» REQUIREMENTS
1. Answer these from the travel memoir, marking each answer (a), (b) or (c) like its question:
(a) Where did the writer spend a 9th birthday?
(b) Through which organization did the writer do a month of volunteer trail building in Bryce Canyon National Park?
(c) In what year did the writer go to the University of Montana in Missoula?
2. In one to three sentences, state why, according to the travel memoir, the writer's family didn't go to Europe or travel abroad, and what they did instead.
3. Write the next part of the travel memoir, picking up after its final sentence.

» SOURCE PASSAGE
★ ★ ★

Being a fairly large family, we didn’t go to Europe or travel abroad, although I did spend my 9th birthday in Hawaii. We went on road trips and camped. My dad was an accomplished camper and outdoor bar tender. Often these family trips included cousins, aunts and uncles and other friends and families. I know the cars were big back then, but I have no idea how all the kids, all the gear, and all the food, drink, supplies, wood, etc. made it inside or otherwise was strapped to the roof or back of the car. I am pretty sure as the youngest, I was often strapped to the roof rack with the dog, while the bar supplies rested safely and comfortably on a plush pillow on my mom’s lap. In any event, I loved every minute of it and was going on my own trips as soon as I could convince someone to drive me.

I believe my first trip pretty much on my own was backpacking in Pt. Reyes with my high school sweetheart. Before she realized I was “not the one”, we travelled throughout the Russian River, North Coast, Yosemite, and Sequoia-Kings Canyon. Just about the same time, I did a month of volunteer trail building in Bryce Canyon National Park through r the [Student Conservation Association (SCA)]. We camped in a beautiful spot in the Aspen/Lodgepole Pine forest just outside the park boundary and would hike in to our work site every day and then back. We made quite a camping are for the 20 or so people on the crew – tents, kitchen, eating areas, tools and equipment areas, latrine, bathing, the works. It made quite an impression on me to be able to keep 20 15 year olds content out in the woods.

Ever since I got my driver’s license (but after it was suspended after the first day for an accident and running a red light), I have explored northern California extensively – the Sierra’s and southern Cascades. Going to HSU exposed me to the northwest, the “Emerald Triangle” and behind the “Redwood Curtain”. Working for the forest service in both western and eastern California has given me the chance to make many trips on the back roads and byways throughout the north State. I have backpacked in Yosemite, Bryce, and Sequoia-Kings Canyon National Parks, in the Trinity Alps and Marble Mountains, in the Stanislaus National Forest, Pt. Reyes National Seashore, and along The Lost Coast in Humboldt County.

Going to the University of Montana in Missoula in 1984, resulted in driving back and forth 3 times, camping at various spots along the way. Depending on the route we took, we crossed the Cascades in Oregon and Washington, the Uintas and Wasatch Range in Utah; the Jarbidge, Humboldt, and basin-range country of northern Nevada; the Bitterroot, Lemhi, Sawtooth, and Salmon River Ranges in Idaho and Montana. We camped all along the way including Yellowstone and the Grand Tetons – 2 of our most spectacular National Parks.

★ ★ ★

» SUPPLIED DATA

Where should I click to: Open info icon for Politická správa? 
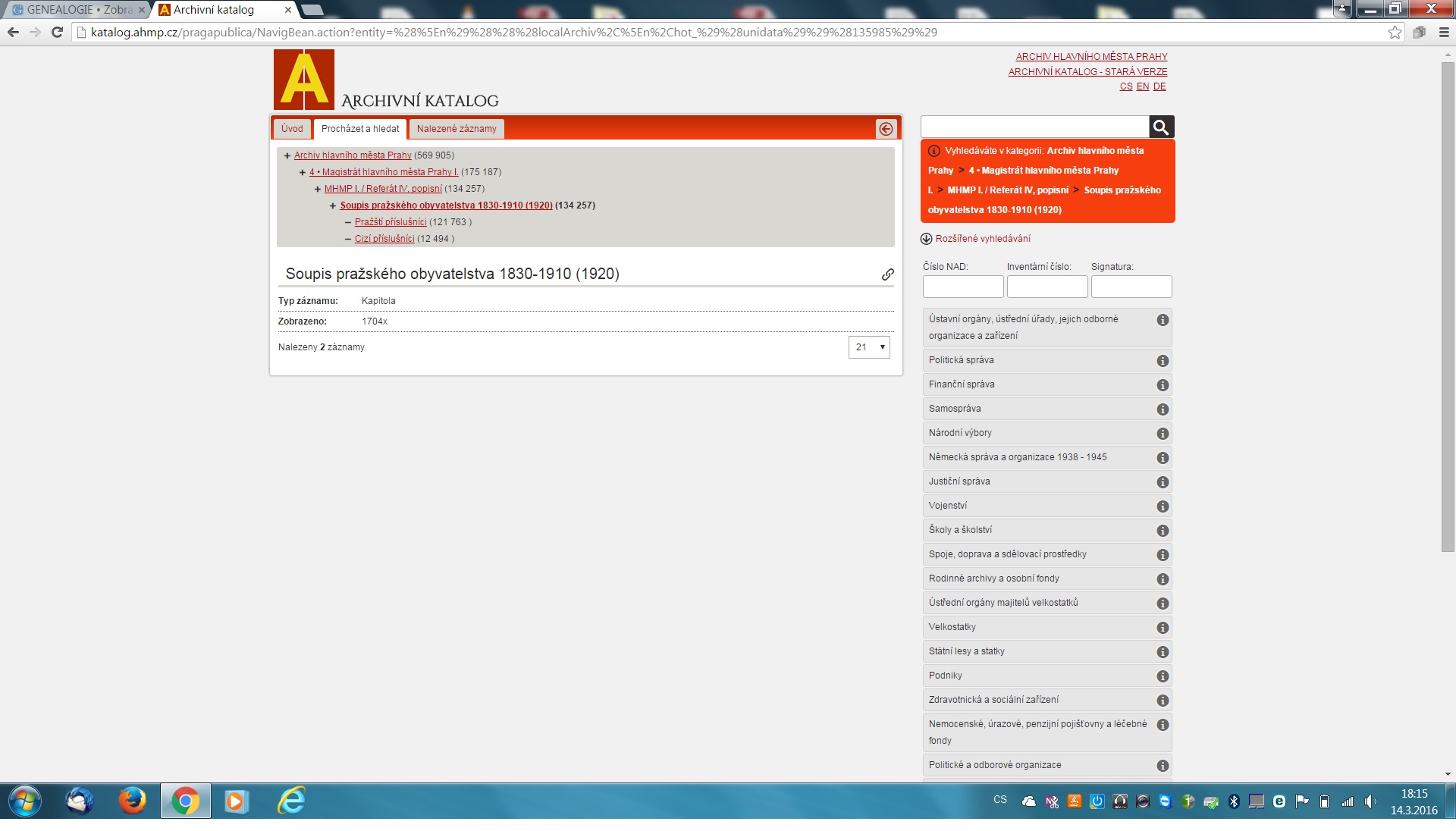click(x=1162, y=361)
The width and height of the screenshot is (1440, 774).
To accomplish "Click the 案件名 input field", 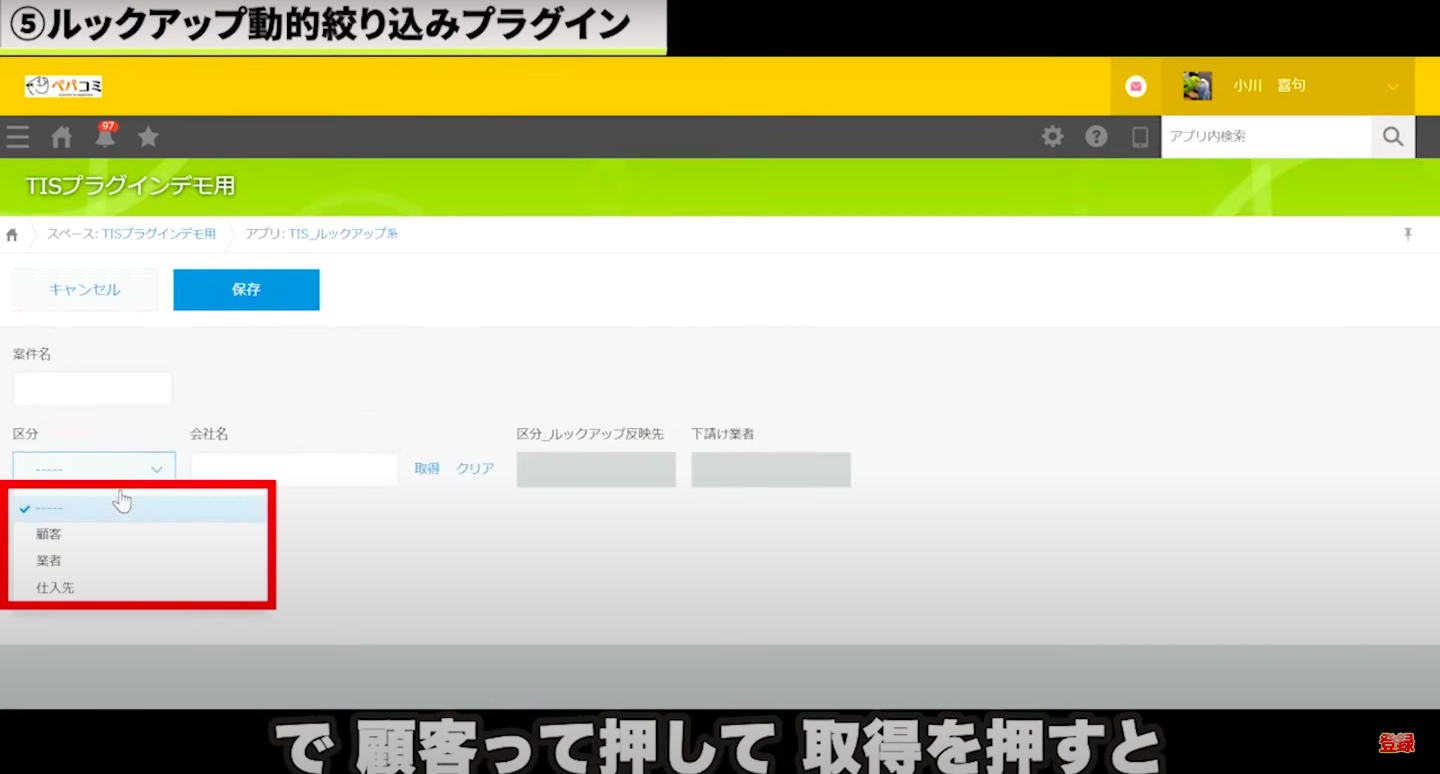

★ ★ ★

» RESPONSES FOR EACH TASK
1.
(a) Hawaii.
(b) The Student Conservation Association (SCA).
(c) 1984.

2. The family didn't go to Europe or travel abroad because it was a fairly large family. Instead, they went on road trips and camped.

3.
I drove the length of the Baja peninsula – all the way to the tip of Cabo San Lucas and back once with my high school buddy Bob in about 1986. I know we stayed in a motel one night after we hit a cow, but otherwise we camped for the other three weeks or so. Somewhere around 2000, my friend Gabe and I rode our motorcycles from San Bernardino to Bahia de Los Angeles – about half way down the Baja peninsula, crossing over the Sierra Madre from the Pacific Ocean side to the Sea of Cortez camping from the bikes every night.

My wife at the time Ingrid, our dog Heidi and I took a cross-country trip in 1987 exploring the outer circumference of the country throughout the southwest and southeast, up through the Smoky Mountains; to Maine and the Cadillac Mountains; further north to New Brunswick and across the bay to Nova Scotia; back across northeastern Canada and down through Michigan and the Great Lakes; across the Badlands of the Dakotas; across the Rockies and the Continental Divide; across the Great Basin and home. Of the 63 nights we were gone, we camped 60 of them.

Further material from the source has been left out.